■ **SUPPLIED DATA**
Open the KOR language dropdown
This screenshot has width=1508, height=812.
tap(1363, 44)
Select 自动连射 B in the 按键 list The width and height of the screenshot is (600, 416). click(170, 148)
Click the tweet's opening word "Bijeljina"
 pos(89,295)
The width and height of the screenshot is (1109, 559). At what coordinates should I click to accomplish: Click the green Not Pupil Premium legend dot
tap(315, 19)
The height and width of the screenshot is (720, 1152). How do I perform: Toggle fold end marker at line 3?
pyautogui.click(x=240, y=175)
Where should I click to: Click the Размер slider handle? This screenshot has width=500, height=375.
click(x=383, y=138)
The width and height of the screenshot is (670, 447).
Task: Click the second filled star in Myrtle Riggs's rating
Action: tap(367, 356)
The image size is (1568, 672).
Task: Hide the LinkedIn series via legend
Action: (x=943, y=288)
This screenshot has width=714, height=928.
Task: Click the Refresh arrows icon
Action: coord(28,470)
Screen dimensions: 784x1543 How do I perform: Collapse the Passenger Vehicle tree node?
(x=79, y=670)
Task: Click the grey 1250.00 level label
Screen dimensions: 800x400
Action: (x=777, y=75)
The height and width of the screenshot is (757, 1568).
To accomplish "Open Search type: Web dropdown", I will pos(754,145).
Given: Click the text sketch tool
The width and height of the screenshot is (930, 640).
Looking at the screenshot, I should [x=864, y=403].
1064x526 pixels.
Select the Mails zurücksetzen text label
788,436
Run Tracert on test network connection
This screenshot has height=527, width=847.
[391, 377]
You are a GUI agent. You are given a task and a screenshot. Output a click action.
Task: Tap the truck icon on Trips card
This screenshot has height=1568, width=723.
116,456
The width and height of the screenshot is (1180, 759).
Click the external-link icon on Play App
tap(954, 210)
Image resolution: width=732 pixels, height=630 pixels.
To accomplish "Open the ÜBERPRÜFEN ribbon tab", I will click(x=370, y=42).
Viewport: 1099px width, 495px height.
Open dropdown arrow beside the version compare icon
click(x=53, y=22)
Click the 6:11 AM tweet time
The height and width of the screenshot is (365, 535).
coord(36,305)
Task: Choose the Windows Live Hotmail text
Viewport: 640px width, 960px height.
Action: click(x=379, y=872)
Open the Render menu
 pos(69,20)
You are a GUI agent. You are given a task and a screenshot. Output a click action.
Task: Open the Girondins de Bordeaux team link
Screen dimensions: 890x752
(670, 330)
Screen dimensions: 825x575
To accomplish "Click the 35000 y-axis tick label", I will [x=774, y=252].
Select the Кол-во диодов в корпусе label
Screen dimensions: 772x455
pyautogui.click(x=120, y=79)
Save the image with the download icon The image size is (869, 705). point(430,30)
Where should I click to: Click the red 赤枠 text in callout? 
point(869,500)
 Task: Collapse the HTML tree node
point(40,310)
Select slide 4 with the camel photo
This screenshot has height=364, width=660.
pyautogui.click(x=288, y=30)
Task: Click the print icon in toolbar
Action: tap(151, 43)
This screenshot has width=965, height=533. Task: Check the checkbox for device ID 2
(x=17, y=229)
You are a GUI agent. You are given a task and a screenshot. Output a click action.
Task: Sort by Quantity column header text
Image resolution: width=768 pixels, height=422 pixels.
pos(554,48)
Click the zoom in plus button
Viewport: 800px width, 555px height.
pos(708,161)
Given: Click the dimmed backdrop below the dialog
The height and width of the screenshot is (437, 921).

■ **TO DO**
The listing above should be printed again in full, unchanged.

■ **EXERCISE RESPONSE**
Open the KOR language dropdown
This screenshot has width=1508, height=812.
tap(1363, 44)
Select 自动连射 B in the 按键 list The width and height of the screenshot is (600, 416). click(170, 148)
Click the tweet's opening word "Bijeljina"
 pos(89,295)
The width and height of the screenshot is (1109, 559). At what coordinates should I click to accomplish: Click the green Not Pupil Premium legend dot
tap(315, 19)
The height and width of the screenshot is (720, 1152). How do I perform: Toggle fold end marker at line 3?
pyautogui.click(x=240, y=175)
Where should I click to: Click the Размер slider handle? This screenshot has width=500, height=375.
click(x=383, y=138)
The width and height of the screenshot is (670, 447).
Task: Click the second filled star in Myrtle Riggs's rating
Action: tap(367, 356)
The image size is (1568, 672).
Task: Hide the LinkedIn series via legend
Action: (x=943, y=288)
This screenshot has width=714, height=928.
Task: Click the Refresh arrows icon
Action: coord(28,470)
Screen dimensions: 784x1543 How do I perform: Collapse the Passenger Vehicle tree node?
(x=79, y=670)
Task: Click the grey 1250.00 level label
Screen dimensions: 800x400
Action: (x=777, y=75)
The height and width of the screenshot is (757, 1568).
To accomplish "Open Search type: Web dropdown", I will pos(754,145).
Given: Click the text sketch tool
The width and height of the screenshot is (930, 640).
Looking at the screenshot, I should [x=864, y=403].
1064x526 pixels.
Select the Mails zurücksetzen text label
788,436
Run Tracert on test network connection
This screenshot has height=527, width=847.
[391, 377]
You are a GUI agent. You are given a task and a screenshot. Output a click action.
Task: Tap the truck icon on Trips card
This screenshot has height=1568, width=723.
116,456
The width and height of the screenshot is (1180, 759).
Click the external-link icon on Play App
tap(954, 210)
Image resolution: width=732 pixels, height=630 pixels.
To accomplish "Open the ÜBERPRÜFEN ribbon tab", I will click(x=370, y=42).
Viewport: 1099px width, 495px height.
Open dropdown arrow beside the version compare icon
click(x=53, y=22)
Click the 6:11 AM tweet time
The height and width of the screenshot is (365, 535).
coord(36,305)
Task: Choose the Windows Live Hotmail text
Viewport: 640px width, 960px height.
Action: click(x=379, y=872)
Open the Render menu
 pos(69,20)
You are a GUI agent. You are given a task and a screenshot. Output a click action.
Task: Open the Girondins de Bordeaux team link
Screen dimensions: 890x752
(670, 330)
Screen dimensions: 825x575
To accomplish "Click the 35000 y-axis tick label", I will [x=774, y=252].
Select the Кол-во диодов в корпусе label
Screen dimensions: 772x455
pyautogui.click(x=120, y=79)
Save the image with the download icon The image size is (869, 705). point(430,30)
Where should I click to: Click the red 赤枠 text in callout? 
point(869,500)
 Task: Collapse the HTML tree node
point(40,310)
Select slide 4 with the camel photo
This screenshot has height=364, width=660.
pyautogui.click(x=288, y=30)
Task: Click the print icon in toolbar
Action: tap(151, 43)
This screenshot has width=965, height=533. Task: Check the checkbox for device ID 2
(x=17, y=229)
You are a GUI agent. You are given a task and a screenshot. Output a click action.
Task: Sort by Quantity column header text
Image resolution: width=768 pixels, height=422 pixels.
pos(554,48)
Click the zoom in plus button
Viewport: 800px width, 555px height.
pos(708,161)
Given: Click the dimmed backdrop below the dialog
The height and width of the screenshot is (437, 921).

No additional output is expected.